### Instructions to follow
Find the string "agent" in the data, then copy every line where it is found.

### Source data
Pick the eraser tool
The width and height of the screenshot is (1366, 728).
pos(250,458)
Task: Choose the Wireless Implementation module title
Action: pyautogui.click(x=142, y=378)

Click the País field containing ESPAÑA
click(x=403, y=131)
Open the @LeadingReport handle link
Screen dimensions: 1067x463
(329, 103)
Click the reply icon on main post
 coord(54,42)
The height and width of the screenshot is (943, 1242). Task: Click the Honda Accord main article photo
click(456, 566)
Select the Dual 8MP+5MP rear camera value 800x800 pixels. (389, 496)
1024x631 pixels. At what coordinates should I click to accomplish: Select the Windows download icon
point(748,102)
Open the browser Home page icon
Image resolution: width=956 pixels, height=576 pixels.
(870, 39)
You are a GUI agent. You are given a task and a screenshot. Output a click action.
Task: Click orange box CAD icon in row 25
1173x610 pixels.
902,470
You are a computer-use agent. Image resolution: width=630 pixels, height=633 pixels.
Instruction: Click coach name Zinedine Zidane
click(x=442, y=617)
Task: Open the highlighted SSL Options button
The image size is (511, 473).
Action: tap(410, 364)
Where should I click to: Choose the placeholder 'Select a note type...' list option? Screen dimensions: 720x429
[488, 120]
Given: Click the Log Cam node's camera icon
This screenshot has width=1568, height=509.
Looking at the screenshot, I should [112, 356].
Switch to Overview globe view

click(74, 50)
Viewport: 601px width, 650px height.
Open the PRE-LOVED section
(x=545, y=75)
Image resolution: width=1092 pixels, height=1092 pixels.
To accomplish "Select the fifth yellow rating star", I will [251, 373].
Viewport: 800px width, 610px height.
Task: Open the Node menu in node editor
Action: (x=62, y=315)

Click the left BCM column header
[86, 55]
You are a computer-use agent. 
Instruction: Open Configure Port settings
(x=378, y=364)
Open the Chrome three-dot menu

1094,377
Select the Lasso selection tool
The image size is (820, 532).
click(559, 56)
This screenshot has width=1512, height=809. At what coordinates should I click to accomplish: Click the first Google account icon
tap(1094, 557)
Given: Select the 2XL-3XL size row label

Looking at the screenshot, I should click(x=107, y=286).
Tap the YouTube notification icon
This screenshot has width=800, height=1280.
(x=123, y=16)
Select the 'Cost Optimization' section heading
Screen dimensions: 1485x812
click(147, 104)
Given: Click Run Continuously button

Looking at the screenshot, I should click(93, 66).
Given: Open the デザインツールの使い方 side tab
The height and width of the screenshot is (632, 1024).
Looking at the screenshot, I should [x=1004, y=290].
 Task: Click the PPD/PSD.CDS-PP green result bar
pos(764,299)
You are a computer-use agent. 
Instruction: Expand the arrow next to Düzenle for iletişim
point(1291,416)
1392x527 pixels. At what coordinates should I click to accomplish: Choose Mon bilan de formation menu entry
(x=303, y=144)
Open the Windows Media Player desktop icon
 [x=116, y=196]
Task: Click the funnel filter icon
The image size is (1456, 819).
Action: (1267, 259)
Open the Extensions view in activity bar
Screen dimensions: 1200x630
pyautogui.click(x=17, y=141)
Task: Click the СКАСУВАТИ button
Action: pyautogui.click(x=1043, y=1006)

### Exercise response
You are a GUI agent. You are given a task and a screenshot. Output a click action.
You are a computer-use agent. Image resolution: width=630 pixels, height=633 pixels.
You are a computer-use agent. 
You are a computer-use agent. 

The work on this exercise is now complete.